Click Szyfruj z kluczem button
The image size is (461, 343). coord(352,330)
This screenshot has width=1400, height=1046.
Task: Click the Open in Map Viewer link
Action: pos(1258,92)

* * *

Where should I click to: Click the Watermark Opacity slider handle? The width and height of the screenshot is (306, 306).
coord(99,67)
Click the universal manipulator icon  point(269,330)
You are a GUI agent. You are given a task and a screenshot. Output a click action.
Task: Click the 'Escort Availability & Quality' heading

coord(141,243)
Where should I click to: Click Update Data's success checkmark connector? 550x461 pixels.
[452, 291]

* * *

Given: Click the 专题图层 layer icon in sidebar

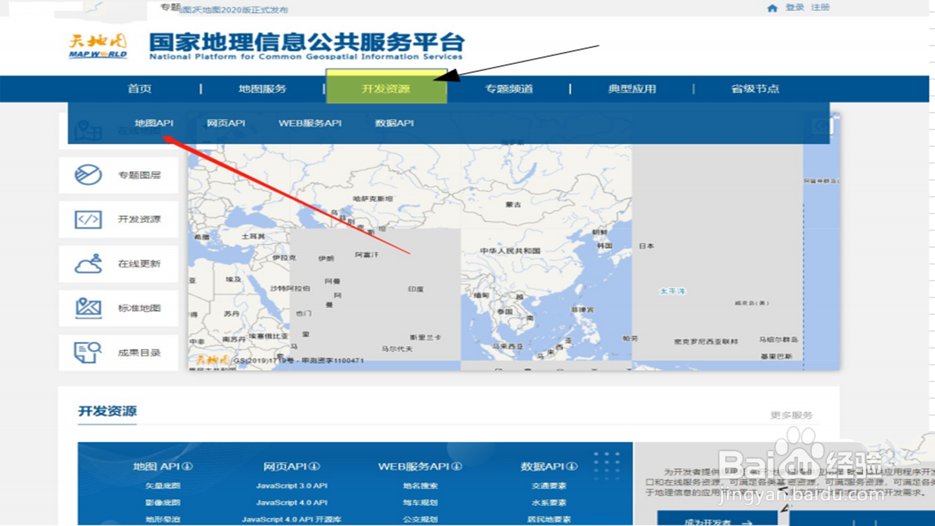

Aim:
Copy out the rows from the line containing "Where should I click to: Click the" through the line containing "Click the universal", including both of those lines.

Full output:
Where should I click to: Click the Watermark Opacity slider handle? The width and height of the screenshot is (306, 306).
coord(99,67)
Click the universal manipulator icon  point(269,330)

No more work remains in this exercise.